» **AIM**:
Return every line of the records below without changing anything.

— start INFORMATION SHOWN —

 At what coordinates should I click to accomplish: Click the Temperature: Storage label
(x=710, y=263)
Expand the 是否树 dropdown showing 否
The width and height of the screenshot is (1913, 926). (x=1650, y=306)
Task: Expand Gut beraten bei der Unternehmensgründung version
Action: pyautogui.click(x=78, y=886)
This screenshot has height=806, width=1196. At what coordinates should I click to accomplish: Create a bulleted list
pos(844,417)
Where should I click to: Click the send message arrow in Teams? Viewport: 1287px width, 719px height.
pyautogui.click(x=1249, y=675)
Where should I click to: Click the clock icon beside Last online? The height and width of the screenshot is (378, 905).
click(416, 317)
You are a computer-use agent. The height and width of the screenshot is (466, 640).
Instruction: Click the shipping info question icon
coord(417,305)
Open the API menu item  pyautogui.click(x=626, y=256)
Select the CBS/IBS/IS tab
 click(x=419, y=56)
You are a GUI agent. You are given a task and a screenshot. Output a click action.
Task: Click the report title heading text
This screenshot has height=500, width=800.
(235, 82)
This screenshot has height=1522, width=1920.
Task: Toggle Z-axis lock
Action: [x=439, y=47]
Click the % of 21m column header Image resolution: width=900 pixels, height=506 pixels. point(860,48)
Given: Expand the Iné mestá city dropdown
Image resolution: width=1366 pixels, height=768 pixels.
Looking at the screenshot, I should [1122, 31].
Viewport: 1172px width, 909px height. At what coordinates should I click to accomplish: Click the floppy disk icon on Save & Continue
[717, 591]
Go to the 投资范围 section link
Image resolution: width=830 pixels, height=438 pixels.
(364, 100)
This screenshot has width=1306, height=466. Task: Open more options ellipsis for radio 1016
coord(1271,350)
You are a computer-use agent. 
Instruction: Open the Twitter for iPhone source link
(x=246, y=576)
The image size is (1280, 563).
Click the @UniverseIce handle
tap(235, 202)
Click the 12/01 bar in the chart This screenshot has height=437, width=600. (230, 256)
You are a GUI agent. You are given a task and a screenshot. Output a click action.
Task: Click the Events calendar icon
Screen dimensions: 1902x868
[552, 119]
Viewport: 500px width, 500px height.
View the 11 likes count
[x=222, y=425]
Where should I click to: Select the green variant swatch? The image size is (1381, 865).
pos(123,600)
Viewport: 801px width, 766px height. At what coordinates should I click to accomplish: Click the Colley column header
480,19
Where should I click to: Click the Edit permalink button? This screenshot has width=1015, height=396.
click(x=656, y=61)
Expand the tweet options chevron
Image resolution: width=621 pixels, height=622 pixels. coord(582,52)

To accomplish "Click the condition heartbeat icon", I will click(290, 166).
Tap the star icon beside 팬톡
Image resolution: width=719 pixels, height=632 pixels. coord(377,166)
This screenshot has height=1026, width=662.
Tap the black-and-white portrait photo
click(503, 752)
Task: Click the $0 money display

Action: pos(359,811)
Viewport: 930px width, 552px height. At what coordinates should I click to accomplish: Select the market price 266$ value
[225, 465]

— end INFORMATION SHOWN —

» **WRITTEN REPLY**:
 At what coordinates should I click to accomplish: Click the Temperature: Storage label
(x=710, y=263)
Expand the 是否树 dropdown showing 否
The width and height of the screenshot is (1913, 926). (x=1650, y=306)
Task: Expand Gut beraten bei der Unternehmensgründung version
Action: pyautogui.click(x=78, y=886)
This screenshot has height=806, width=1196. At what coordinates should I click to accomplish: Create a bulleted list
pos(844,417)
Where should I click to: Click the send message arrow in Teams? Viewport: 1287px width, 719px height.
pyautogui.click(x=1249, y=675)
Where should I click to: Click the clock icon beside Last online? The height and width of the screenshot is (378, 905).
click(416, 317)
You are a computer-use agent. The height and width of the screenshot is (466, 640).
Instruction: Click the shipping info question icon
coord(417,305)
Open the API menu item  pyautogui.click(x=626, y=256)
Select the CBS/IBS/IS tab
 click(x=419, y=56)
You are a GUI agent. You are given a task and a screenshot. Output a click action.
Task: Click the report title heading text
This screenshot has height=500, width=800.
(235, 82)
This screenshot has height=1522, width=1920.
Task: Toggle Z-axis lock
Action: [x=439, y=47]
Click the % of 21m column header Image resolution: width=900 pixels, height=506 pixels. point(860,48)
Given: Expand the Iné mestá city dropdown
Image resolution: width=1366 pixels, height=768 pixels.
Looking at the screenshot, I should [1122, 31].
Viewport: 1172px width, 909px height. At what coordinates should I click to accomplish: Click the floppy disk icon on Save & Continue
[717, 591]
Go to the 投资范围 section link
Image resolution: width=830 pixels, height=438 pixels.
(364, 100)
This screenshot has width=1306, height=466. Task: Open more options ellipsis for radio 1016
coord(1271,350)
You are a computer-use agent. 
Instruction: Open the Twitter for iPhone source link
(x=246, y=576)
The image size is (1280, 563).
Click the @UniverseIce handle
tap(235, 202)
Click the 12/01 bar in the chart This screenshot has height=437, width=600. (230, 256)
You are a GUI agent. You are given a task and a screenshot. Output a click action.
Task: Click the Events calendar icon
Screen dimensions: 1902x868
[552, 119]
Viewport: 500px width, 500px height.
View the 11 likes count
[x=222, y=425]
Where should I click to: Select the green variant swatch? The image size is (1381, 865).
pos(123,600)
Viewport: 801px width, 766px height. At what coordinates should I click to accomplish: Click the Colley column header
480,19
Where should I click to: Click the Edit permalink button? This screenshot has width=1015, height=396.
click(x=656, y=61)
Expand the tweet options chevron
Image resolution: width=621 pixels, height=622 pixels. coord(582,52)

To accomplish "Click the condition heartbeat icon", I will click(290, 166).
Tap the star icon beside 팬톡
Image resolution: width=719 pixels, height=632 pixels. coord(377,166)
This screenshot has height=1026, width=662.
Tap the black-and-white portrait photo
click(503, 752)
Task: Click the $0 money display

Action: pos(359,811)
Viewport: 930px width, 552px height. At what coordinates should I click to accomplish: Select the market price 266$ value
[225, 465]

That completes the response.